Beauregard, Victor, Paul, universitaire et homme politique français, né au Havre (Seine-Inférieure) le 13 octobre 1853*, décédé à Paris le 24 mars 1919.
Docteur en droit (1876), agrégé (1877), après avoir été nommé à Douai, il est nommé à Paris professeur d’économie politique à la faculté de droit, à l’École des hautes études commerciales, au Conservatoire des arts et métiers puis à l’École libre des sciences politiques (1910), Paul Beauregard qui, en 1891, avait fondé Le Monde Économique, s’était engagé dans la vie politique en 1898, élu député de la Seine sous l’étiquette libérale et intégra le groupe des Républicains progressistes.
Face à l’Affaire, il se comporta comme un homme d’ordre, surtout attaché à protéger l’autorité de la chose jugée et l’armée, ainsi qu’il l’avait annoncé dans sa profession de foi : « Répression énergique de toute tentative ayant pour but d’ébranler le respect dû aux institutions vitales du pays, et notamment à l’armée » (Recueil Barodet 1898, p. 670). Il se prononça par exemple en faveur de l’affichage du discours de Cavaignac, vota la loi de dessaisissement, puis s’opposa à l’affichage de l’arrêt de la cour de cassation (ordre du jour Sembat). Parmi les libéraux, on peut donc dire que Beauregard suivit une ligne particulièrement conservatrice. Au début de 1899, il fut même l’un des premiers adhérents de la Ligue de la patrie française (8e liste), qui tentait de regrouper le « parti de l’intelligence » au service de l’antidreyfusisme. Il s’opposa à la politique de Défense républicaine, parce qu’il refusait toute alliance avec les radicaux. C’est d’ailleurs pour la même raison qu’il figura en 1903 parmi les fondateurs de la Fédération républicaine.
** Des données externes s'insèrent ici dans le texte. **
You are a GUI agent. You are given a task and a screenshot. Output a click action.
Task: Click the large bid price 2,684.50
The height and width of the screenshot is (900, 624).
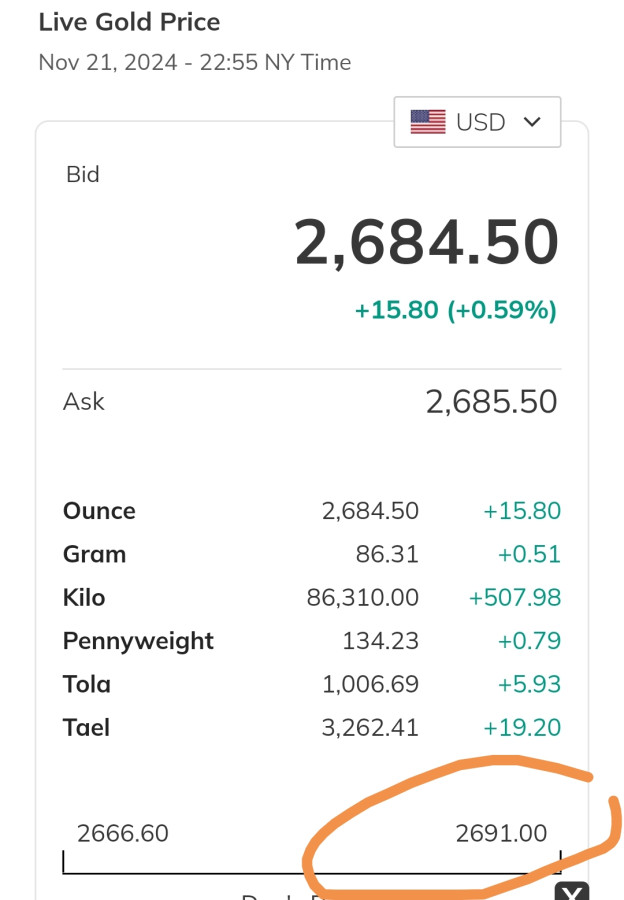pos(426,243)
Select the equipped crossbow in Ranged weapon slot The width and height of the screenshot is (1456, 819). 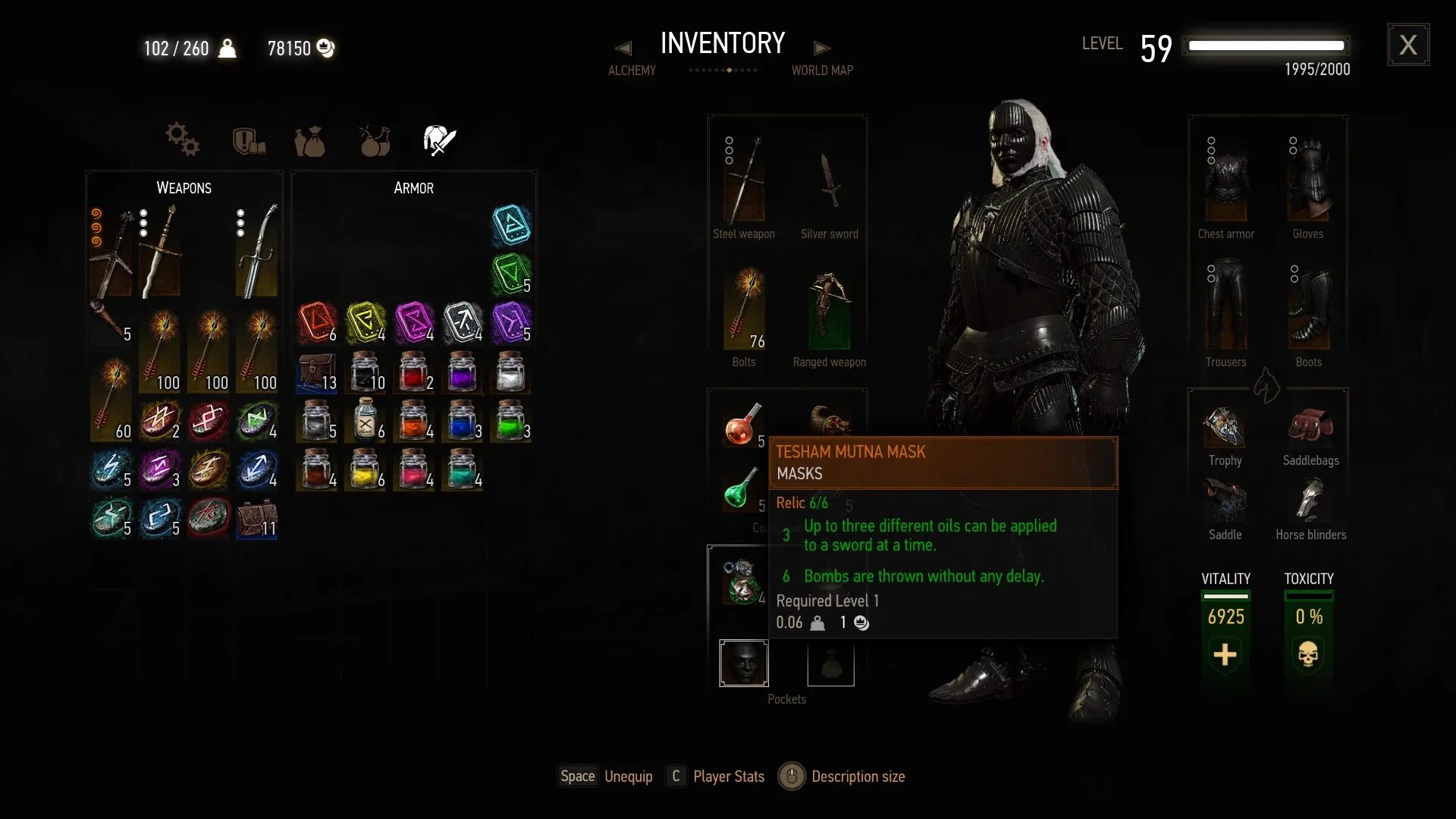point(829,310)
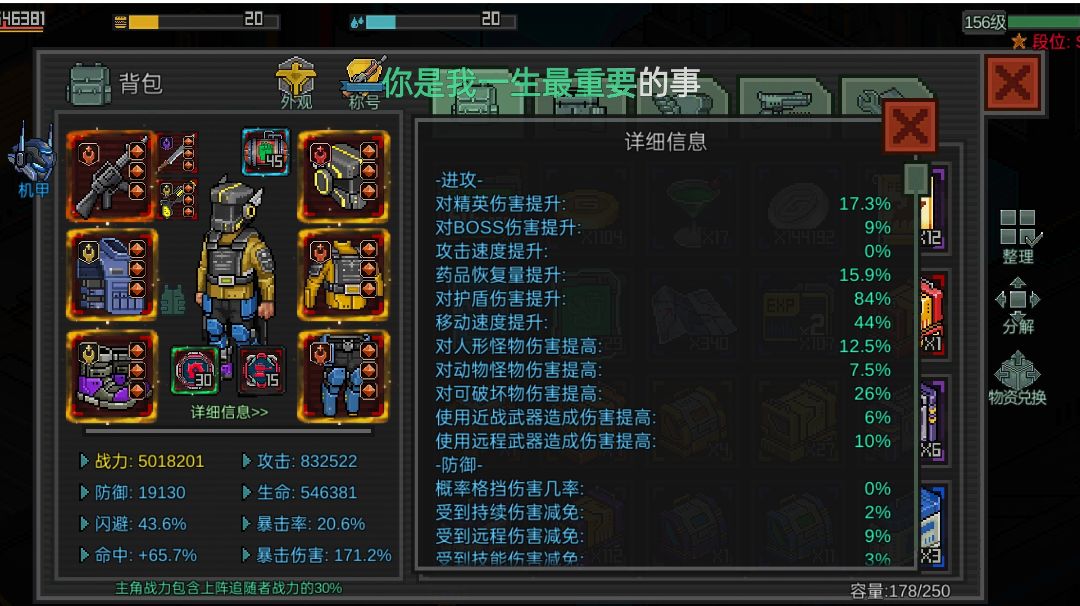Close the 详细信息 detail panel

(910, 127)
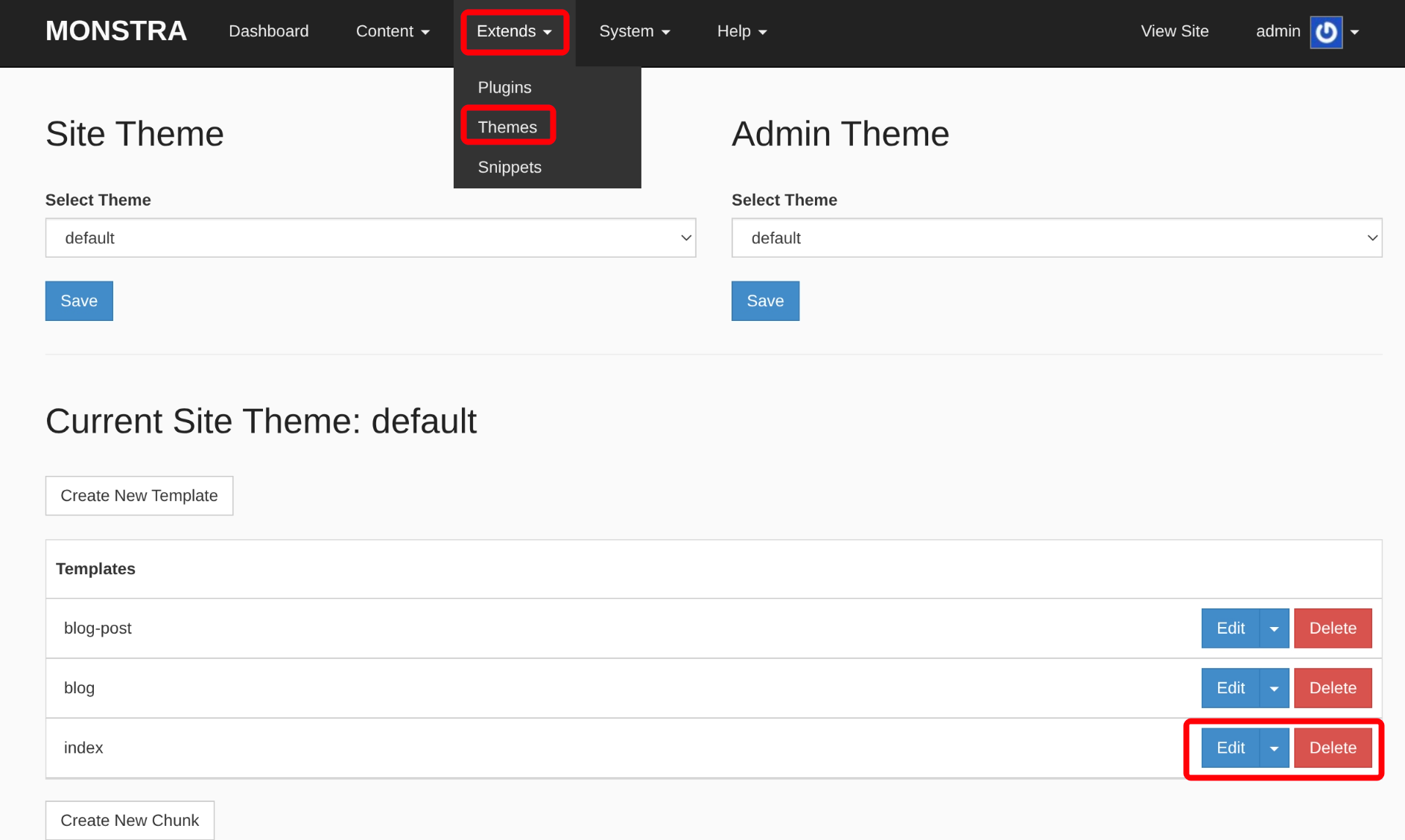Image resolution: width=1405 pixels, height=840 pixels.
Task: Delete the index template
Action: [1332, 748]
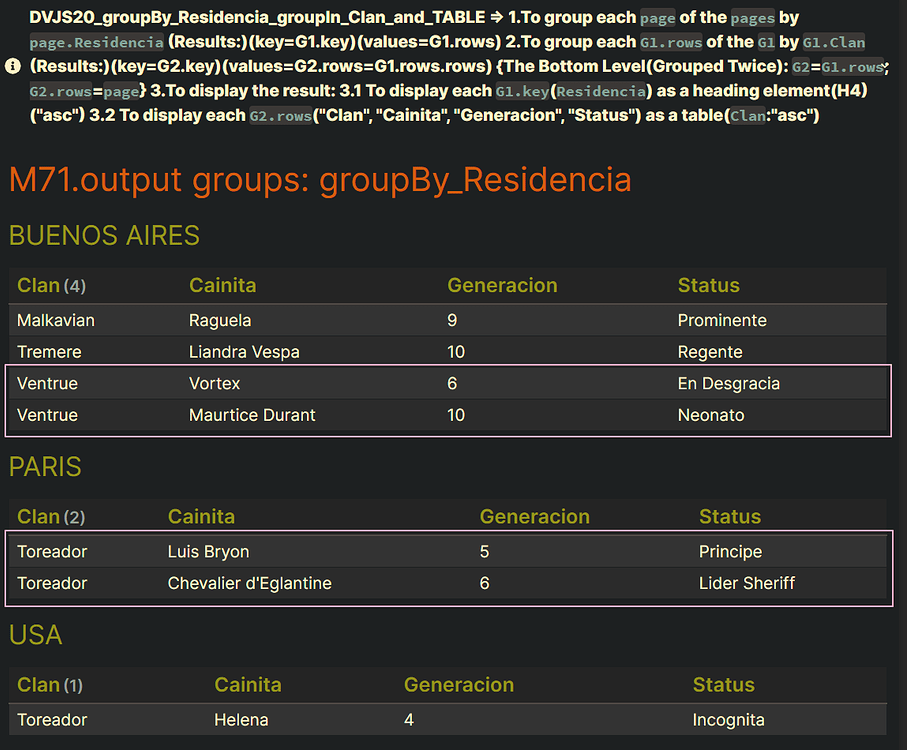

Après Rennes, il s’opposa à toute reprise de l’Affaire en votant les deux ordres du jour Chapuis des 22 mai 1900 et, après le discours de Jaurès et la promesse d’une enquête par André, le 7 avril 1903. À propos de ce dernier discours, il fut d’ailleurs le rapporteur de l’enquête qui avait été faite sur l’élection de Syveton qui en était à l’origine et pour laquelle il avait conclu à la validation.
En 1906, bien après les tumultes politiques de l’Affaire, il préféra s’abstenir lors du vote réintégrant Dreyfus et Picquart dans l’armée, s’opposa à l’ordre du jour Pressensé demandant que fussent flétris les coupables, s’abstint sur l’ordre du jour Réveillaud « rendant hommage aux artisans de la révision » et vota contre le transfert des cendres de Zola au Panthéon (proposition de loi Breton). De même, en octobre 1908, vota-t-il contre la condamnation des attaques contre la Cour de cassation après les campagnes de L’Action française et de L’Autorité (ordre du jour Dalimier).
Jusqu’au bout, il resta un antidreyfusard comme l’indiquent ses votes, ses réponses pendant la campagne pour sa réélection de 1902 à Andrieux qui l’accusait d’être dreyfusard, et sa profession de foi :
Je n’admets aucun état dans l’État. – Résolu, en franc libéral, à ne persécuter personne, je ne veux pas non plus que nous soyons persécutés. Les Francs-Maçons et les Juifs doivent être ramenés à n’occuper dans les fonctions publiques qu’une part proportionnelle à leur nombre. Il faut surtout réviser la loi sur la naturalisation, pour arrêter l’invasion cosmopolite qui risque de nous être funeste.
[…] La conscience publique exige impérieusement l’effacement des iniquités commises au nom du dreyfusisme, dans ces dernières années. L’amnistie pour tous les condamnés de la Haute-Cour est une œuvre de réparation nécessaire et urgente. (Recueil Barodet 1902, p. 800).